Inference and Deployment

This chapter uses the mobilenet_v2 network fine-tuning approach in MindSpore Vision to develop an AI application to classify dogs and croissants, and deploy the trained network model on the Android phone to perform inference and deployment.

Data Preparation and Loading

Downloading a Dataset

First, you need to download the dog and croissants classification dataset which contains two classes, dog and croissants. Each class contains about 150 training images, 20 verification images, and 1 inference image.

The dataset is as follows:

Use the DownLoad interface in MindSpore Vision to download and decompress the dataset to the specified path. The sample code is as follows:

from mindvision.dataset import DownLoad

dataset_url = "https://mindspore-website.obs.cn-north-4.myhuaweicloud.com/notebook/datasets/beginner/DogCroissants.zip"
path = "./datasets"

dl = DownLoad()
# Download and decompress the dataset.
dl.download_and_extract_archive(dataset_url, path)

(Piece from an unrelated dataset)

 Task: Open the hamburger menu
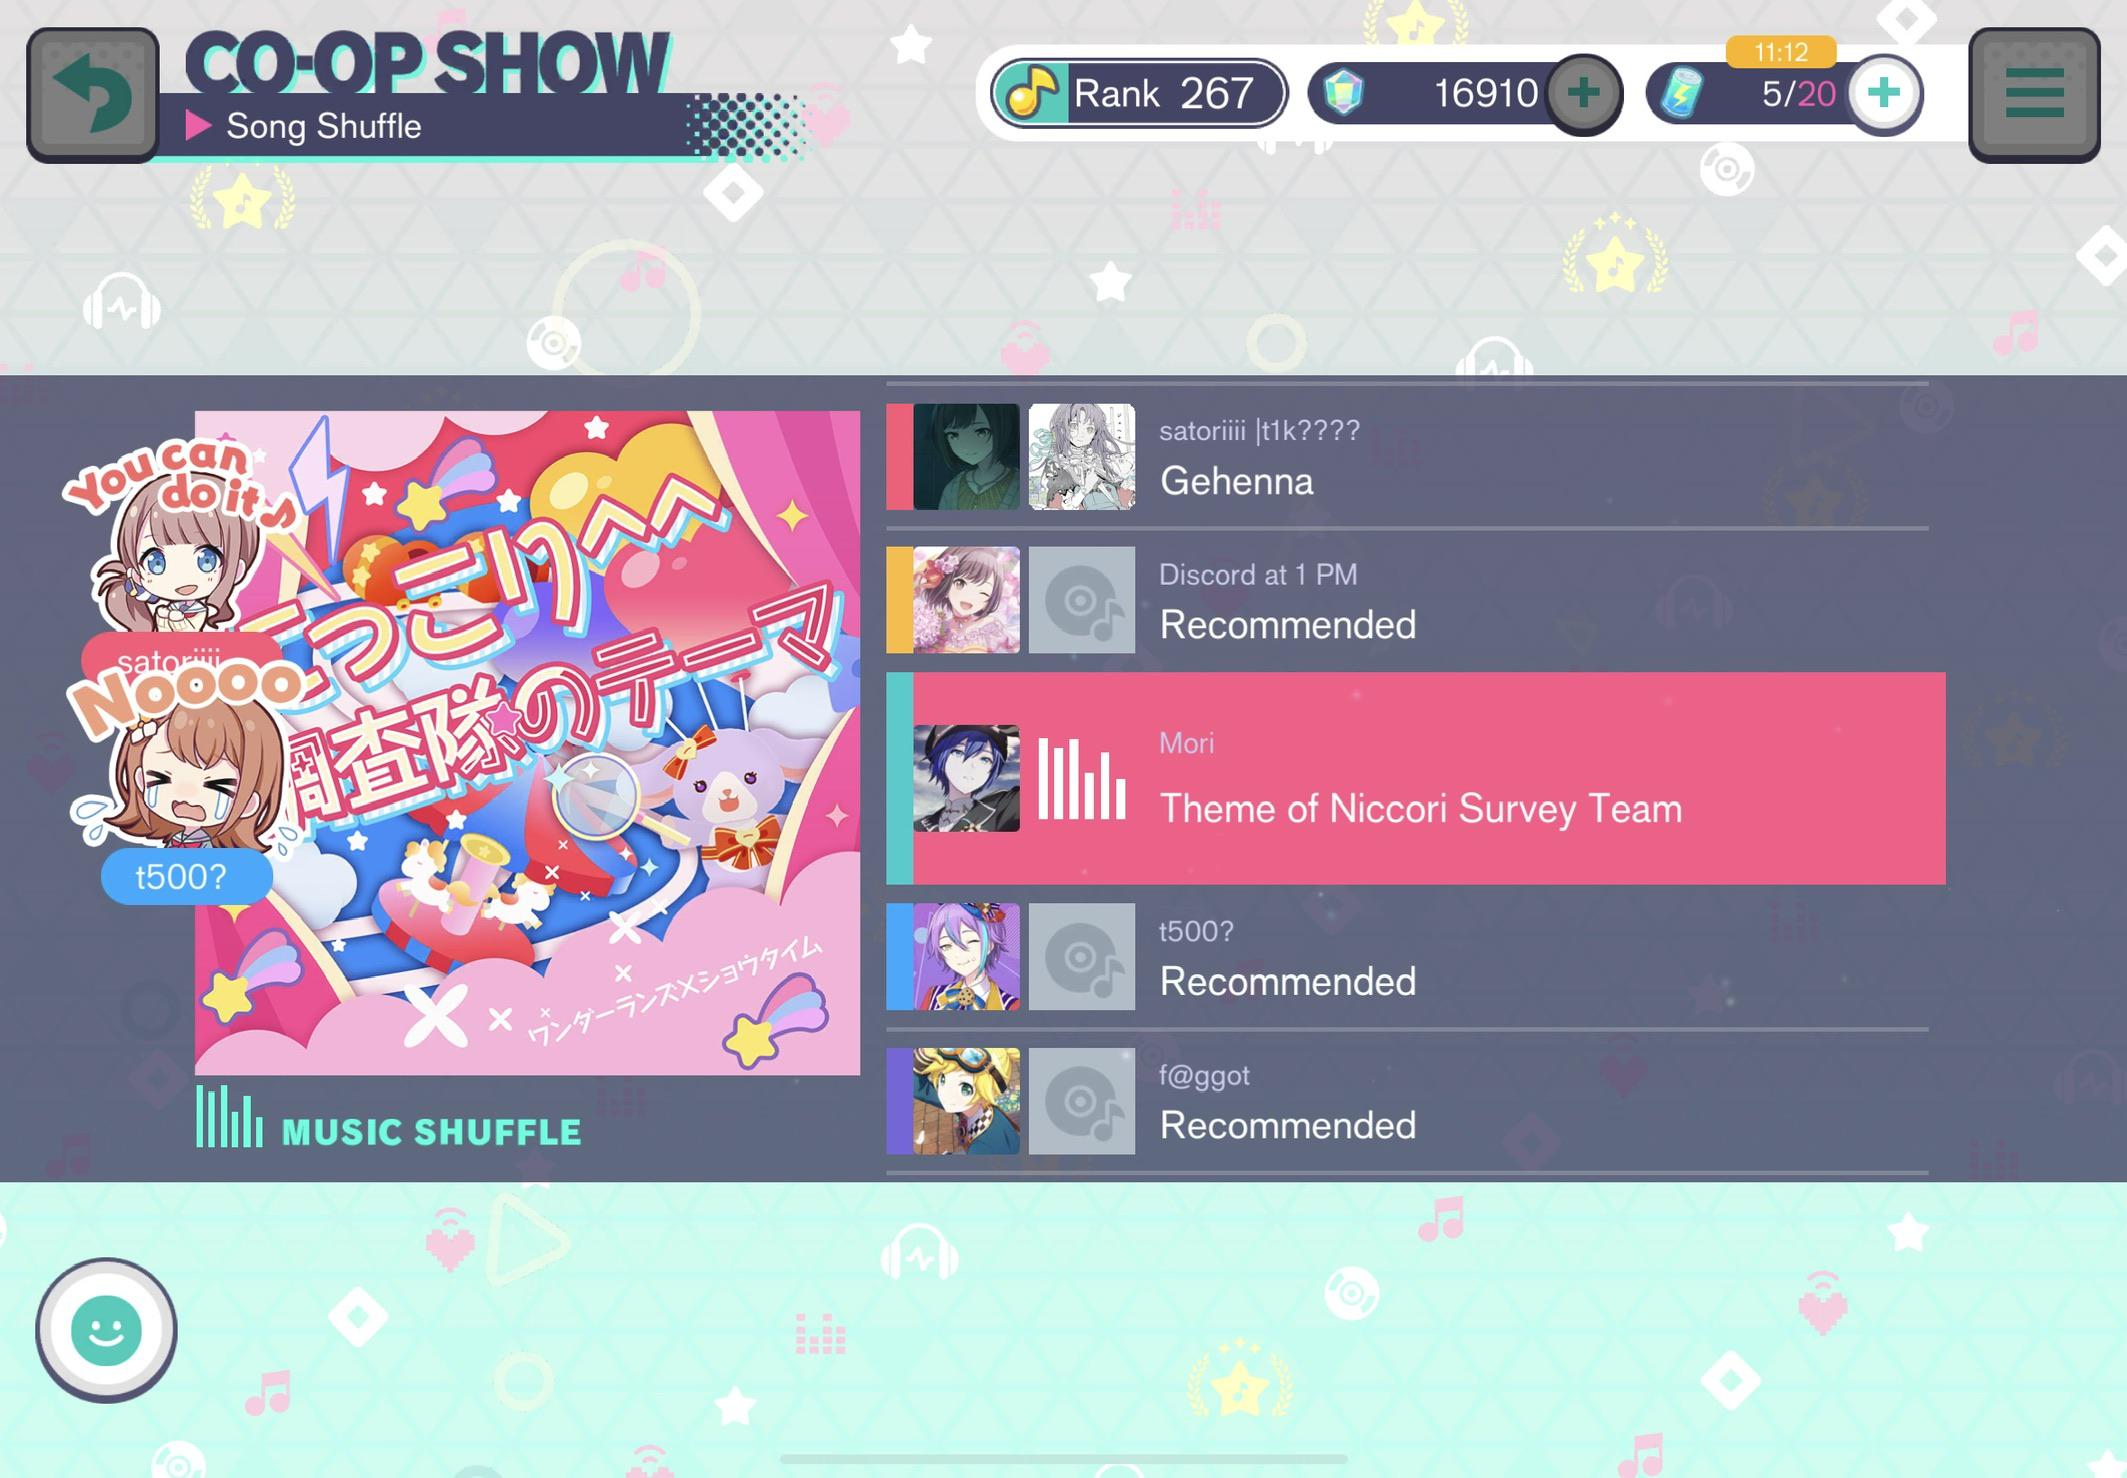(2034, 94)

The directory structure of the dataset is as follows:

datasets
└── DogCroissants
    ├── infer
    │   ├── croissants.jpg
    │   └── dog.jpg
    ├── train
    │   ├── croissants
    │   └── dog
    └── val
        ├── croissants
        └── dog

Loading the Dataset

Define the create_dataset function to load the dog and croissant dataset, perform image argumentation on the dataset, and set batch_size of the dataset.

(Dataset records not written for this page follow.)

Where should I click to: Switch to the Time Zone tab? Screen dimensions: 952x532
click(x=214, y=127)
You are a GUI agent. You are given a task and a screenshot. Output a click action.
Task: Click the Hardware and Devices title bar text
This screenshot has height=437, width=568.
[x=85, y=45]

import mindspore.dataset as ds
import mindspore.dataset.vision as vision

def create_dataset(path, batch_size=10, train=True, image_size=224):
    dataset = ds.ImageFolderDataset(path, num_parallel_workers=8, class_indexing={"croissants": 0, "dog": 1})

    # Image augmentation
    mean = [0.485 * 255, 0.456 * 255, 0.406 * 255]
    std = [0.229 * 255, 0.224 * 255, 0.225 * 255]
    if train:
        trans = [
            vision.RandomCropDecodeResize(image_size, scale=(0.08, 1.0), ratio=(0.75, 1.333)),
            vision.RandomHorizontalFlip(prob=0.5),
            vision.Normalize(mean=mean, std=std),
            vision.HWC2CHW()
        ]
    else:
        trans = [
            vision.Decode(),
            vision.Resize(256),
            vision.CenterCrop(image_size),
            vision.Normalize(mean=mean, std=std),
            vision.HWC2CHW()
        ]

    dataset = dataset.map(operations=trans, input_columns="image", num_parallel_workers=8)
    # Set the value of the batch_size. Discard the samples if the number of samples last fetched is less than the value of batch_size.
    dataset = dataset.batch(batch_size, drop_remainder=True)
    return dataset

Load the training dataset and validation dataset for subsequent model training and validation.

# Load the training dataset.
train_path = "./datasets/DogCroissants/train"
dataset_train = create_dataset(train_path, train=True)

# Load the validation dataset.
val_path = "./datasets/DogCroissants/val"
dataset_val = create_dataset(val_path, train=False)

Model Training

In this case, we use a pre-trained model to fine-tune the model on the dog and croissant classification dataset, and convert the trained CKPT model file to the MINDIR format for subsequent deployment on the mobile phone.

Principles of the MobileNet V2 Model

MobileNet is a lightweight CNN proposed by the Google team in 2017 to focus on mobile, embedded, or IoT devices. Compared with traditional convolutional neural networks, MobileNet uses depthwise separable convolution to greatly reduce the model parameters and computation amount with a slight decrease in accuracy. In addition, the width coefficient \(\alpha\) and resolution coefficient \(\beta\) are introduced to meet the requirements of different application scenarios.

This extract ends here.